Алан Блэк сидел в вишнёвой рубашке с небрежно расстёгнутыми верхними пуговицами и смотрел на Темзу сквозь полупустой бокал. Элеонора ушла неделю назад. В третий раз. И, возможно, уже окончательно.

Он не искал её. Не нанимал детектива. Просто позволил ей исчезнуть.

И так в последнее время было не до ускользнувшей супруги с её ультиматумами. Напали дела, атаковала работа. С фланга ударил трещащий по швам трастовый фонд — тот самый, с двойной регистрацией через подставные структуры. Теперь те же самые структуры грозились подставить его…

Он даже не сразу заметил атипичную пустоту дома — и кухни, которая больше не пахла корицей. А, разобравшись в чём дело, только махнул рукой.

И пришёл в этот клуб в надежде на флирт и щепотку сахарной пудры (не для себя: в качестве катализатора завтрашних переговоров). Обе надежды оправдались сполна, обе — принесли даже больше, чем ожидалось.
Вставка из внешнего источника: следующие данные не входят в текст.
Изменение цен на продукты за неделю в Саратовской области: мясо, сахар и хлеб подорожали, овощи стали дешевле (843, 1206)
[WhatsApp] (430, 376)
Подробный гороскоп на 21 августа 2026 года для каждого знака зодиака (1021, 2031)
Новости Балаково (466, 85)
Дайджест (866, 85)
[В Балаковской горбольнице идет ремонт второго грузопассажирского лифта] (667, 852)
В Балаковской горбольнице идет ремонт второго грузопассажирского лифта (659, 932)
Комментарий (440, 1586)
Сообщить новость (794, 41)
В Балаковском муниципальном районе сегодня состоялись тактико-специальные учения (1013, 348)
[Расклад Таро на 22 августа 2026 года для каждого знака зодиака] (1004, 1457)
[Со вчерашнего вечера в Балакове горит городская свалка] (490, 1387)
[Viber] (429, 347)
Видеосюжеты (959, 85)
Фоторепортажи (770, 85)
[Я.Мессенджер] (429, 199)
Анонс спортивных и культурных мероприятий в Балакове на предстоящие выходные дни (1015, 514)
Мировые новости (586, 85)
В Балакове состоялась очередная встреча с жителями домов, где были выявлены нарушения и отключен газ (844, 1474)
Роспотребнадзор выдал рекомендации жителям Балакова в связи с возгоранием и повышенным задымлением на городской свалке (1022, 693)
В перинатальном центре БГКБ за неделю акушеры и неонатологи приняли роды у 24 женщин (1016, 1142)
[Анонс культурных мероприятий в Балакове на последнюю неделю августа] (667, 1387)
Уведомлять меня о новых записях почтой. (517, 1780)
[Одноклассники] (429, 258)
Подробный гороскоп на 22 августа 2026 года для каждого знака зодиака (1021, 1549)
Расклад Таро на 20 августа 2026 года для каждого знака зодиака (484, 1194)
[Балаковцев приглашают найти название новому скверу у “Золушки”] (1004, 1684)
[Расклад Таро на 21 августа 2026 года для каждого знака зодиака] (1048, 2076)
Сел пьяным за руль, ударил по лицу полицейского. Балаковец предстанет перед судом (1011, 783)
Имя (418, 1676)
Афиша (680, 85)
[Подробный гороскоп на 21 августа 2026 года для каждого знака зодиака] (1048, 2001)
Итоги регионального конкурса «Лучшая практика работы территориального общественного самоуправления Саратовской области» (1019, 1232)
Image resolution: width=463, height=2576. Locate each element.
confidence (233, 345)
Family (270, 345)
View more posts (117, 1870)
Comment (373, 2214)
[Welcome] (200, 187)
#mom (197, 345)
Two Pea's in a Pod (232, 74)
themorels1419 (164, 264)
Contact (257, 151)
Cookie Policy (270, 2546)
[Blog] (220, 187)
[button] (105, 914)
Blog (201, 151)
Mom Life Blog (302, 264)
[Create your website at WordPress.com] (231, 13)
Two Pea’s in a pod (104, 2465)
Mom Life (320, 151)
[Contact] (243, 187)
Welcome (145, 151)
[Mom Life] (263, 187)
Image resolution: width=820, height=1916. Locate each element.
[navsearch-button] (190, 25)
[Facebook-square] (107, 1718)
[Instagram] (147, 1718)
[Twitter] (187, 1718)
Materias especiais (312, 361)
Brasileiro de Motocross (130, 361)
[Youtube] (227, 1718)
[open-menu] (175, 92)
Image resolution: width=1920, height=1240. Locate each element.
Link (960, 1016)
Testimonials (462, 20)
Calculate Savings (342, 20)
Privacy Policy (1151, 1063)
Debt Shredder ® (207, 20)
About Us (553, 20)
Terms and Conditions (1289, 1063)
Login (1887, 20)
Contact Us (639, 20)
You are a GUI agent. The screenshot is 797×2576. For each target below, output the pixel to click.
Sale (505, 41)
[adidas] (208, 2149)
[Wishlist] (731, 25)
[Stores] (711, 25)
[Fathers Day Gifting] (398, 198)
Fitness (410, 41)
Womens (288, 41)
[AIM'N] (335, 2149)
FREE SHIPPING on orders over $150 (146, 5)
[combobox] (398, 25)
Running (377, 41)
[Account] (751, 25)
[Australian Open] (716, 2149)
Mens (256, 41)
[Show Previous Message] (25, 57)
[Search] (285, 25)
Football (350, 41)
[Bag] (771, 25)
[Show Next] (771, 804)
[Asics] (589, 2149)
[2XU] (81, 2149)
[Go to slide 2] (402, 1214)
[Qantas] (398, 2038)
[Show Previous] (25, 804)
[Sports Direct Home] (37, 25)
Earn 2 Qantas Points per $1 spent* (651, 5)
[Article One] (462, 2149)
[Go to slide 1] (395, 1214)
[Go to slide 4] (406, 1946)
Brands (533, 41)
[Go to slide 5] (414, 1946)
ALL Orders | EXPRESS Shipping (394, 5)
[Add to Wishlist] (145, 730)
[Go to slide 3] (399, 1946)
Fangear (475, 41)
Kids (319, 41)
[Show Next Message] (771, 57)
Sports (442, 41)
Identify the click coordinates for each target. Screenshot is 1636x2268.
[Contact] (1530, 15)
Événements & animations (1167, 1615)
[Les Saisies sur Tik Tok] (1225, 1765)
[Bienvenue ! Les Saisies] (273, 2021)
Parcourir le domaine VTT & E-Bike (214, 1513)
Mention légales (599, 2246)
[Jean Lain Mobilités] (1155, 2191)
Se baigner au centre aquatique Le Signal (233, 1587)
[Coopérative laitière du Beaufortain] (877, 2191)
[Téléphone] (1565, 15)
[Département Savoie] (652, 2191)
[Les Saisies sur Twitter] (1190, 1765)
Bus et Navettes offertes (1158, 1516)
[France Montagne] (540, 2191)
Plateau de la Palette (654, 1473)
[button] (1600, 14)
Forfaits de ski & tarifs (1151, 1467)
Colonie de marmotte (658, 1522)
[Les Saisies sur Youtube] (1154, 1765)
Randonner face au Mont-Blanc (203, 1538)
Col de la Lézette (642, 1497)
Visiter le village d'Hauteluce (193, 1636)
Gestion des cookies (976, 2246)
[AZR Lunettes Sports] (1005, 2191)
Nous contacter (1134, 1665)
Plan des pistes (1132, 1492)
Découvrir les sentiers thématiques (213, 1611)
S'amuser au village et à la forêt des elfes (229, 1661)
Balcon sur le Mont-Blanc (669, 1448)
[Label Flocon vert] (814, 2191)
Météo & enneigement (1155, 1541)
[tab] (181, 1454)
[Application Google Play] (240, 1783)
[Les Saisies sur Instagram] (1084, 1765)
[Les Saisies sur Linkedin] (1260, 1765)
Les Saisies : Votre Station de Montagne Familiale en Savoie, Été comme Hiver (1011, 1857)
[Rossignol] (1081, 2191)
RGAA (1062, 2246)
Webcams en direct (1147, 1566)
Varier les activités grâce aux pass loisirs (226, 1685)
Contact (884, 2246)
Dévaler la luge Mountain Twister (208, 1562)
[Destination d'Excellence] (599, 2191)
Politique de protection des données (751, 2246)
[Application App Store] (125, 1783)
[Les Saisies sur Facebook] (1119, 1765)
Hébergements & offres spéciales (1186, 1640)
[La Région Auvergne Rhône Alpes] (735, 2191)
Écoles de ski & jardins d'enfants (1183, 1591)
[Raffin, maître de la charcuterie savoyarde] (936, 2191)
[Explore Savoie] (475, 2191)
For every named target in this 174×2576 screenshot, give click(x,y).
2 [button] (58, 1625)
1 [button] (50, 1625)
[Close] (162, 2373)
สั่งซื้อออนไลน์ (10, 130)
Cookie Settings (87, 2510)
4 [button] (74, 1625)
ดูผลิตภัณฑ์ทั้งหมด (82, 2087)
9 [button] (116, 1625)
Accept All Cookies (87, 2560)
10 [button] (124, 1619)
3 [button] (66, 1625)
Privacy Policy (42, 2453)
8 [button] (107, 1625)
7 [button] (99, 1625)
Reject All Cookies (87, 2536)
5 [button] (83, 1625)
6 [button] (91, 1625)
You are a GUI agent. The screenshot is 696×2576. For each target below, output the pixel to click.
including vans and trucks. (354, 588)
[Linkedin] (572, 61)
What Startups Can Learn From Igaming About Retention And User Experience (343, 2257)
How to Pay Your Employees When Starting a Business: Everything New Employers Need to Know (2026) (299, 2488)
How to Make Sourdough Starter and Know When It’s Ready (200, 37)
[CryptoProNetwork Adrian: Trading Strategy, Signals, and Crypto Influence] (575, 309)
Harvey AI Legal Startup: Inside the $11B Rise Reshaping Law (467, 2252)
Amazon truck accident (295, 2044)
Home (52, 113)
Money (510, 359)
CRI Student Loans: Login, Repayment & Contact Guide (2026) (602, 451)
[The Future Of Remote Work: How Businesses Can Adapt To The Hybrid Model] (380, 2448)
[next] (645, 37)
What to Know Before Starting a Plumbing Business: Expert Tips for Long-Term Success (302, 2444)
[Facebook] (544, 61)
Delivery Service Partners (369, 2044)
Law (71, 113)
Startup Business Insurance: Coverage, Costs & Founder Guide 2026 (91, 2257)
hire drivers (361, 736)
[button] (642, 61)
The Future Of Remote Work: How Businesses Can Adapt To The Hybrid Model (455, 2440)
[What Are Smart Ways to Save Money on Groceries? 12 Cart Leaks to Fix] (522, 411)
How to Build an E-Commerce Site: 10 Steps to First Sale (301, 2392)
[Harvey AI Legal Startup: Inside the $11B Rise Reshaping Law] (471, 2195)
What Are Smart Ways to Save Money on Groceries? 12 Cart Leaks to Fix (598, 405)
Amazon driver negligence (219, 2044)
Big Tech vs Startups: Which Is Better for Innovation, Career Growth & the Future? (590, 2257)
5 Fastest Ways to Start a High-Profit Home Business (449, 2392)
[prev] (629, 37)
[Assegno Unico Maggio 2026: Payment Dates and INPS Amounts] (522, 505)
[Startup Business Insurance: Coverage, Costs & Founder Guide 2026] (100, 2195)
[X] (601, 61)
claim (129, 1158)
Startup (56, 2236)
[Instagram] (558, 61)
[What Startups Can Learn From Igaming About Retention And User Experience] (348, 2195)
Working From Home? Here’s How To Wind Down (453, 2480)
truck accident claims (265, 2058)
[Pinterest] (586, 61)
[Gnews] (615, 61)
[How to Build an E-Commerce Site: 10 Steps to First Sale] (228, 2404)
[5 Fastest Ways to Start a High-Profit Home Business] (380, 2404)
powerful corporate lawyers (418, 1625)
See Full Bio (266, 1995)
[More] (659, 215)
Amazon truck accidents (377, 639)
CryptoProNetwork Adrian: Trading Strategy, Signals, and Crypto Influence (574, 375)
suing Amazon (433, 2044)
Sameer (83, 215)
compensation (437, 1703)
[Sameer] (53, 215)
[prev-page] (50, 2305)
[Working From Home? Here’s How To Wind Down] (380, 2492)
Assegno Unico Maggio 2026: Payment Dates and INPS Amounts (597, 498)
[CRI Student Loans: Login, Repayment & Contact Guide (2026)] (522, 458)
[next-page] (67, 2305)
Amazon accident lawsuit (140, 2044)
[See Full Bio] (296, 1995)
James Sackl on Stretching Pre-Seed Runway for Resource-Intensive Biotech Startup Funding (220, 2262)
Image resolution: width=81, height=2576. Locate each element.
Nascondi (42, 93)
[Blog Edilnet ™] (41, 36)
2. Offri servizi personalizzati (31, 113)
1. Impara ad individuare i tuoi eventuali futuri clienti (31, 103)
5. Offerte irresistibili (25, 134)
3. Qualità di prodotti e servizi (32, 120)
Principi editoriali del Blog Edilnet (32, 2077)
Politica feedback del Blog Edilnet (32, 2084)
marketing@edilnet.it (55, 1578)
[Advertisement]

Первая только что упорхнула, поторопленная намёком, что вечер слишком уж затянулся. Оставив царапину на спине и визитку (специалист по оценке антиквариата, да ещё виконтесса, ну надо же!).

Вторая — обосновалась на донышке портсигара.

И жизнь начала налаживаться.

Но вот подкрался этот рок, прикинувшийся джазом, заныл саксофон с инфлюэнцей, и Марк Нопфлер запел таким голосом, словно декларировал в стихах письмо, которое не должен был открывать.

Сбил с настроя и — хуже того — вогнал в ностальгию.

***

Швейцария, март 2005 года

В Женеве проходила юридическая конференция, куда его никто не звал, но он всё равно пришёл — в идеально сидящем костюме-троечке и с самодовольным лицом, взывавшим к страстному поцелую или оплеухе наотмашь.

Ловко взял слово, заменив какого-то захворавшего немца, и даже добавил в конце без акцента: «Wenn Gott das Gesetz schuf, erfand der Teufel die Schlupflöcher». [1]

Она подошла к нему в перерыве. В чёрном платье, с красным шарфом — и глазами, в которых светились скепсис и ум.

— Вы или демон, или очень хороший актёр, — обронила она, не подавая руки.

Перешла сразу к сути. Сохраняя дистанцию. Он оценил.

— А вы, стало быть, ищете первого или второго? — Алан сдержанно наклонил голову, подозвал официанта, чтобы тот подал им шардоне.

— Я ищу истину.

— Тогда, боюсь, это вы не по адресу.

— Боитесь? — Женщина смерила его испытующим взглядом. — Вот и славно, мистер Блэк.

***

А потом был лондонский вечер в элитном баре, где играл классический рок, и он поведал ей, что в точности под эту песню познакомились его родители в семьдесят восьмом году.

Отец считал, говорил он, что сольная партия Нопфлера в Sultans of Swing — это как хорошо проведённый перекрёстный допрос. Чистая техника, но с душой. Мама же просто любила танцевать. Ей нравился шум, свет, люди. Антураж. Они были очень разными.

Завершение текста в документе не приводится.